### Problem details
Copy every line below precisely as it appears.

[Records from a data source]
____

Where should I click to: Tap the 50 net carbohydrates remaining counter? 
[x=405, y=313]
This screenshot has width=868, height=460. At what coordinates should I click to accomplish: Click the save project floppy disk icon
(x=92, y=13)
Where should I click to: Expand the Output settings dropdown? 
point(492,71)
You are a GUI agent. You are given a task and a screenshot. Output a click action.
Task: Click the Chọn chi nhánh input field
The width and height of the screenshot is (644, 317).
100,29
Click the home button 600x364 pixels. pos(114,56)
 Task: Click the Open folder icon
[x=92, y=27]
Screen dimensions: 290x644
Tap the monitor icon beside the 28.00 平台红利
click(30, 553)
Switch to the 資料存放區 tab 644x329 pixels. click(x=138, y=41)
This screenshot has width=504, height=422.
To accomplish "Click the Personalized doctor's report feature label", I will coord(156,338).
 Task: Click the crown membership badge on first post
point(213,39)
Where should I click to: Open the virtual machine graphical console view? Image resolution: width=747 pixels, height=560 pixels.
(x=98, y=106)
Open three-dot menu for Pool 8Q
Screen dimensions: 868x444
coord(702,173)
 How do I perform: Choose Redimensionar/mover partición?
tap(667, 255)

____

### Answer space
Where should I click to: Tap the 50 net carbohydrates remaining counter? 
[x=405, y=313]
This screenshot has width=868, height=460. At what coordinates should I click to accomplish: Click the save project floppy disk icon
(x=92, y=13)
Where should I click to: Expand the Output settings dropdown? 
point(492,71)
You are a GUI agent. You are given a task and a screenshot. Output a click action.
Task: Click the Chọn chi nhánh input field
The width and height of the screenshot is (644, 317).
100,29
Click the home button 600x364 pixels. pos(114,56)
 Task: Click the Open folder icon
[x=92, y=27]
Screen dimensions: 290x644
Tap the monitor icon beside the 28.00 平台红利
click(30, 553)
Switch to the 資料存放區 tab 644x329 pixels. click(x=138, y=41)
This screenshot has width=504, height=422.
To accomplish "Click the Personalized doctor's report feature label", I will coord(156,338).
 Task: Click the crown membership badge on first post
point(213,39)
Where should I click to: Open the virtual machine graphical console view? Image resolution: width=747 pixels, height=560 pixels.
(x=98, y=106)
Open three-dot menu for Pool 8Q
Screen dimensions: 868x444
coord(702,173)
 How do I perform: Choose Redimensionar/mover partición?
tap(667, 255)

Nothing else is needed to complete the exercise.